Karthik N, Rajagopalan Arul, Bajaj Mohit, Medhi Palash, Kanimozhi R, Blazek Vojtech, Prokop Lukas
Department of Electrical and Electronics Engineering, Hindustan Institute of Technology and Science, Chennai, Tamilnadu, India.
Centre for Smart Grid Technologies, School of Electrical Engineering, Vellore Institute of Technology, Chennai, Chennai, Tamilnadu, India.
Sci Rep. 2024 Aug 16;14(1):18997. doi: 10.1038/s41598-024-69734-4.
Researchers are increasingly focusing on renewable energy due to its high reliability, energy independence, efficiency, and environmental benefits. This paper introduces a novel multi-objective framework for the short-term scheduling of microgrids (MGs), which addresses the conflicting objectives of minimizing operating expenses and reducing pollution emissions. The core contribution is the development of the Chaotic Self-Adaptive Sine Cosine Algorithm (CSASCA). This algorithm generates Pareto optimal solutions simultaneously, effectively balancing cost reduction and emission mitigation. The problem is formulated as a complex multi-objective optimization task with goals of cost reduction and environmental protection. To enhance decision-making within the algorithm, fuzzy logic is incorporated. The performance of CSASCA is evaluated across three scenarios: (1) PV and wind units operating at full power, (2) all units operating within specified limits with unrestricted utility power exchange, and (3) microgrid operation using only non-zero-emission energy sources.

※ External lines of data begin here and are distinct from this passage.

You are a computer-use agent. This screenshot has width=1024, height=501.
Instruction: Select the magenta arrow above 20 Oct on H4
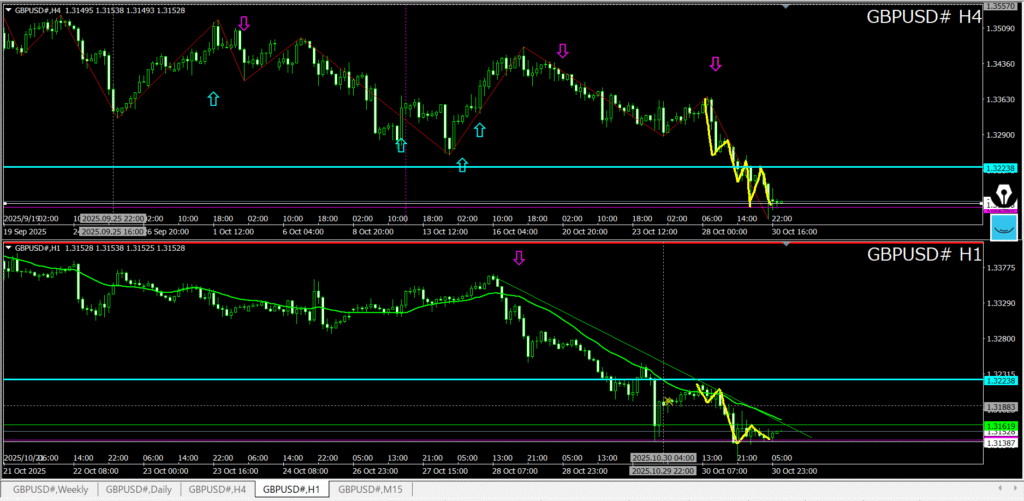coord(563,51)
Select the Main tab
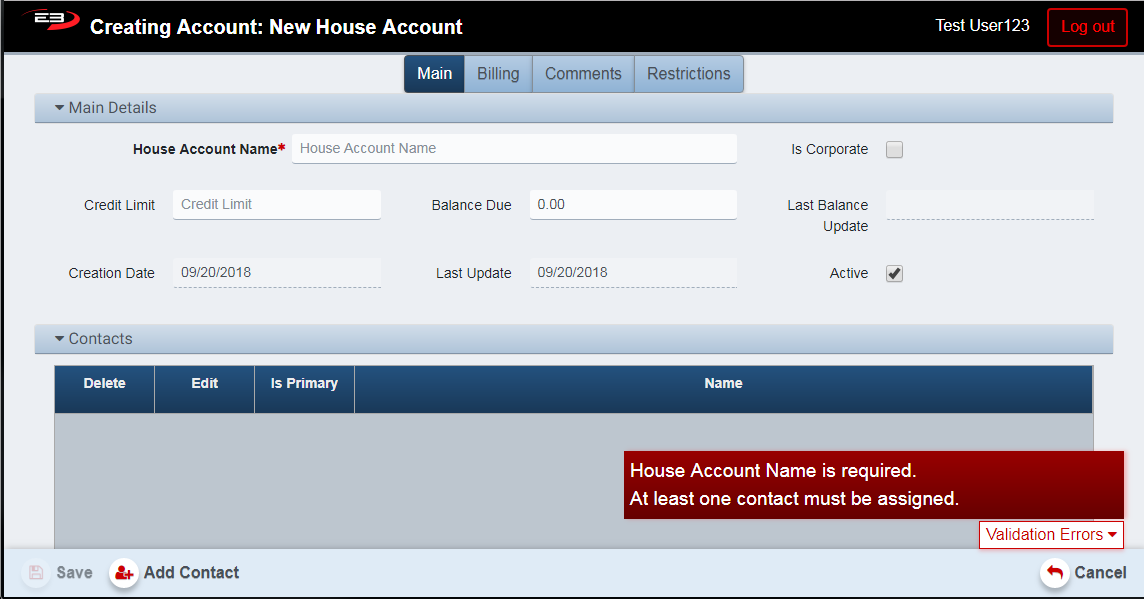 coord(434,74)
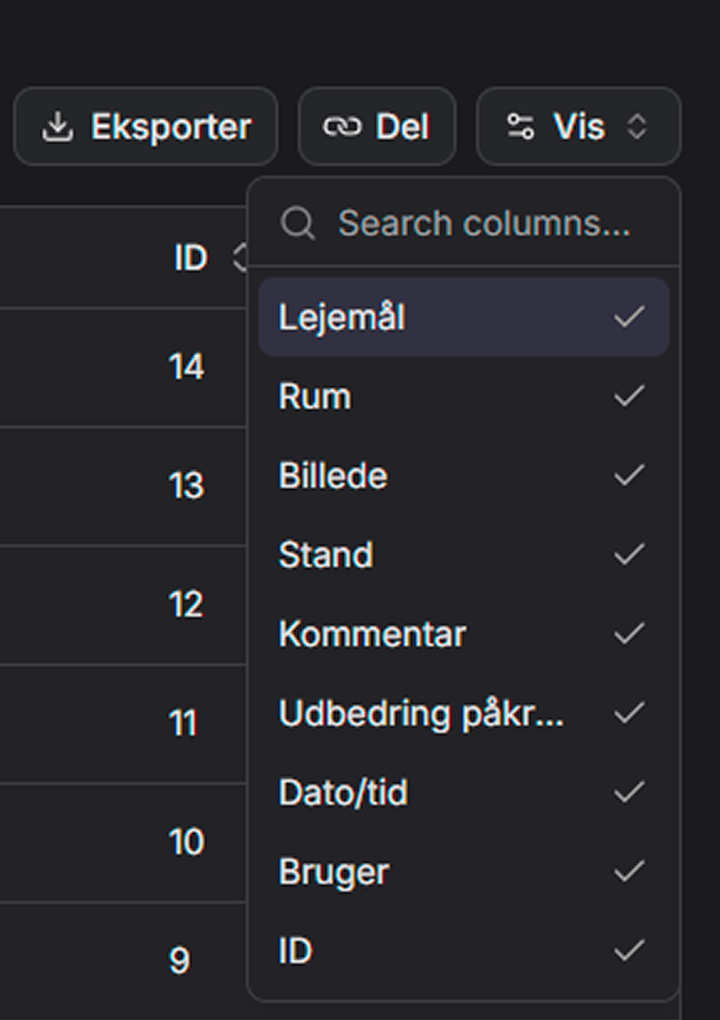Click the Eksporter download icon
Viewport: 720px width, 1020px height.
[x=58, y=127]
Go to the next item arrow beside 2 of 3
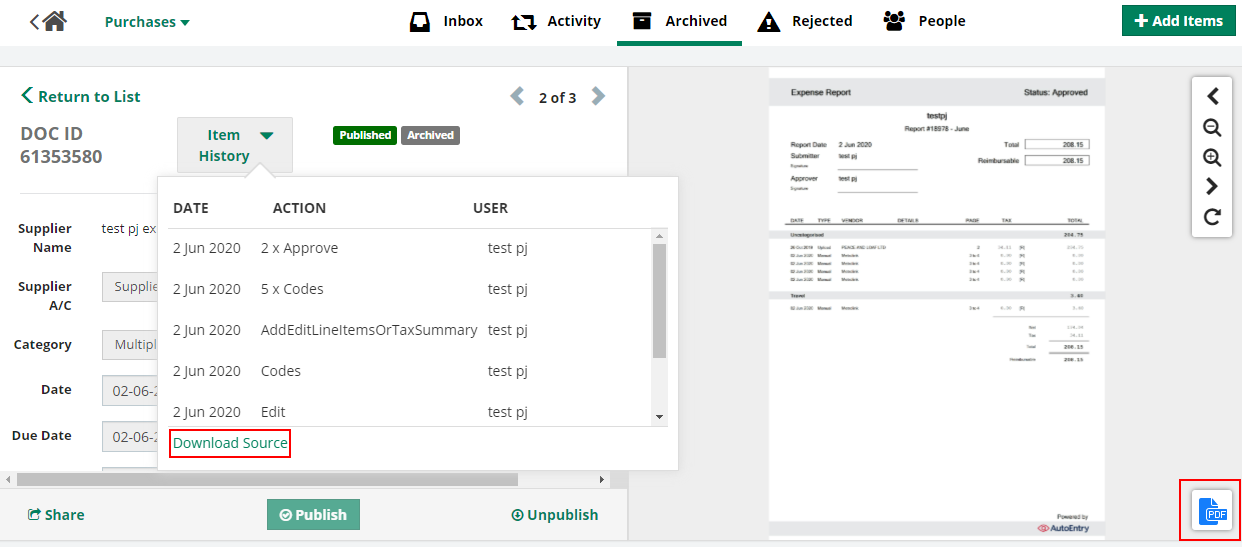Viewport: 1242px width, 547px height. [598, 96]
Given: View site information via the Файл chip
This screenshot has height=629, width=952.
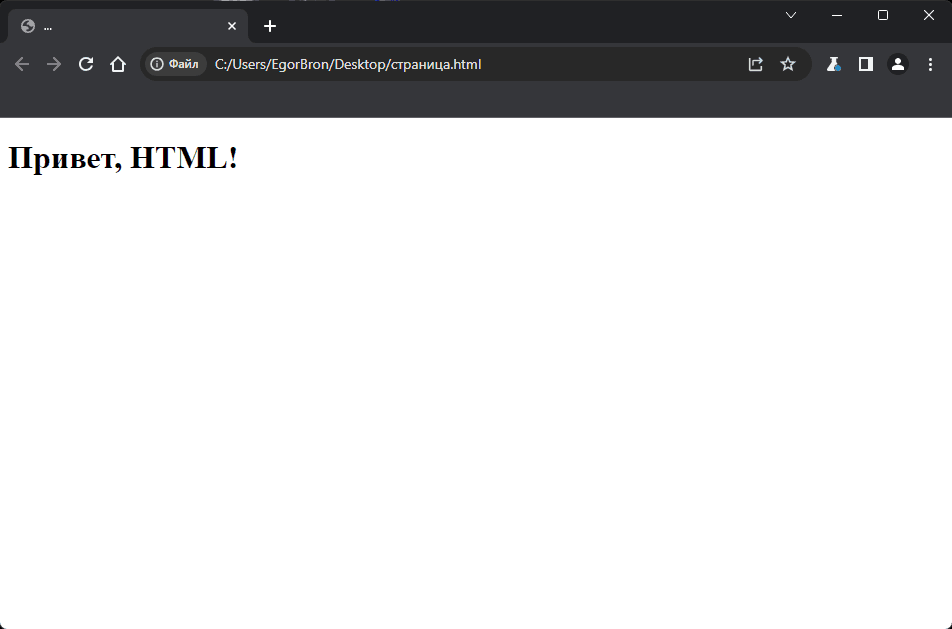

This third scenario highlights the algorithm's efficacy in a challenging context not covered in prior research. Simulation results from these scenarios are compared with traditional Sine Cosine Algorithm (SCA) and other recent optimization methods using three test examples. The innovation of CSASCA lies in its chaotic self-adaptive mechanisms, which significantly enhance optimization performance. The integration of these mechanisms results in superior solutions for operation cost, emissions, and execution time. Specifically, CSASCA achieves optimal values of 590.45 €ct for cost and 337.28 kg for emissions in the first scenario, 98.203 €ct for cost and 406.204 kg for emissions in the second scenario, and 95.38 €ct for cost and 982.173 kg for emissions in the third scenario. Overall, CSASCA outperforms traditional SCA by offering enhanced exploration, improved convergence, effective constraint handling, and reduced parameter sensitivity, making it a powerful tool for solving multi-objective optimization problems like microgrid scheduling.
由于可再生能源具有高可靠性、能源独立性、高效性和环境效益,研究人员越来越关注它。本文介绍了一种用于微电网(MG)短期调度的新型多目标框架,该框架解决了最小化运营成本和减少污染排放这两个相互冲突的目标。核心贡献是开发了混沌自适应正弦余弦算法(CSASCA)。该算法同时生成帕累托最优解,有效平衡了成本降低和排放减少。该问题被表述为一个具有成本降低和环境保护目标的复杂多目标优化任务。为了增强算法内的决策制定,引入了模糊逻辑。在三种场景下评估了CSASCA的性能:(1)光伏和风电机组满功率运行;(2)所有机组在指定限制内运行且公用事业电力交换不受限制;(3)微电网仅使用零排放能源运行。第三种场景突出了该算法在先前研究未涉及的具有挑战性的情况下的有效性。使用三个测试示例将这些场景的仿真结果与传统正弦余弦算法(SCA)和其他近期优化方法进行了比较。CSASCA的创新之处在于其混沌自适应机制,这显著提高了优化性能。这些机制的整合为运营成本、排放和执行时间带来了更优的解决方案。具体而言,在第一种场景中,CSASCA实现了成本最优值590.45 €ct和排放最优值337.28 kg;在第二种场景中,成本最优值为98.203 €ct,排放最优值为406.204 kg;在第三种场景中,成本最优值为95.38 €ct,排放最优值为982.173 kg。总体而言,CSASCA通过提供增强的探索能力、改进的收敛性、有效的约束处理和降低的参数敏感性,优于传统的SCA,使其成为解决微电网调度等多目标优化问题的有力工具。